**DIRECTIONS**.
Scan the material below and report how many lines include the string "computer"; nothing else belongs in the reply.

**DATA FOR REVIEW**.
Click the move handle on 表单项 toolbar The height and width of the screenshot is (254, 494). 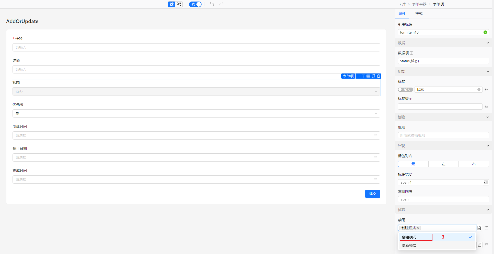coord(358,76)
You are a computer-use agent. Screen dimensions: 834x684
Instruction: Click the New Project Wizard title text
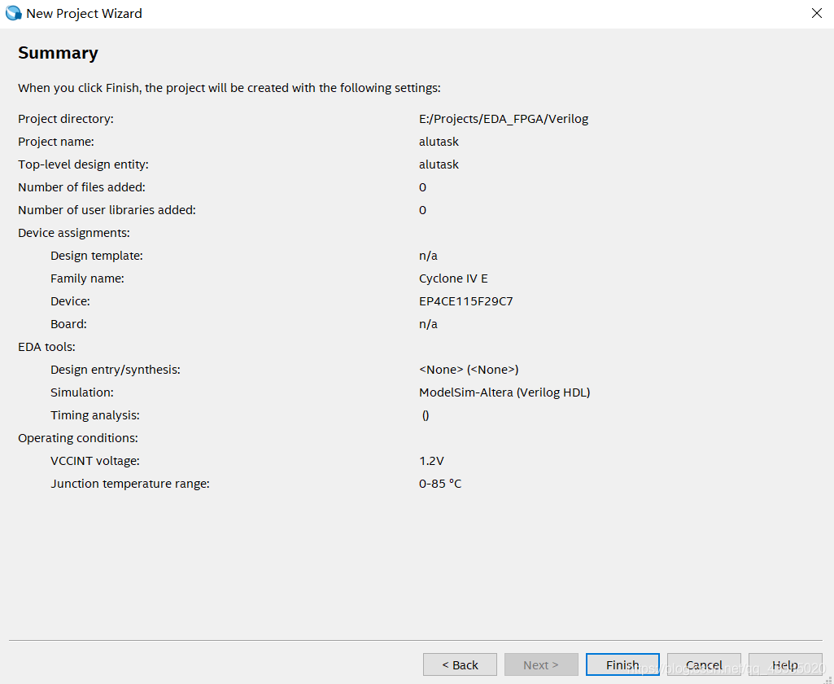[x=84, y=13]
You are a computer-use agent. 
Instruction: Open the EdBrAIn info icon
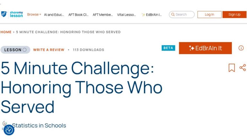coord(241,48)
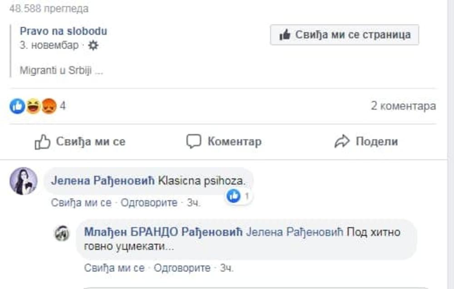454x289 pixels.
Task: Open Јелена Рађеновић's name link in first comment
Action: point(103,181)
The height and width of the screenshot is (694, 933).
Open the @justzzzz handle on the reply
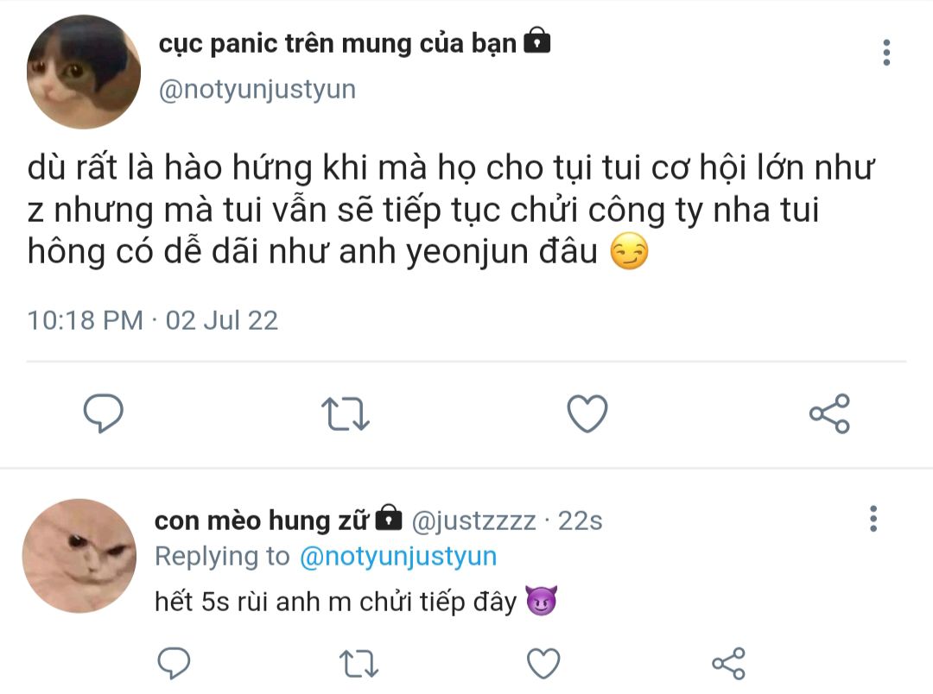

**EXPECTED ANSWER**.
2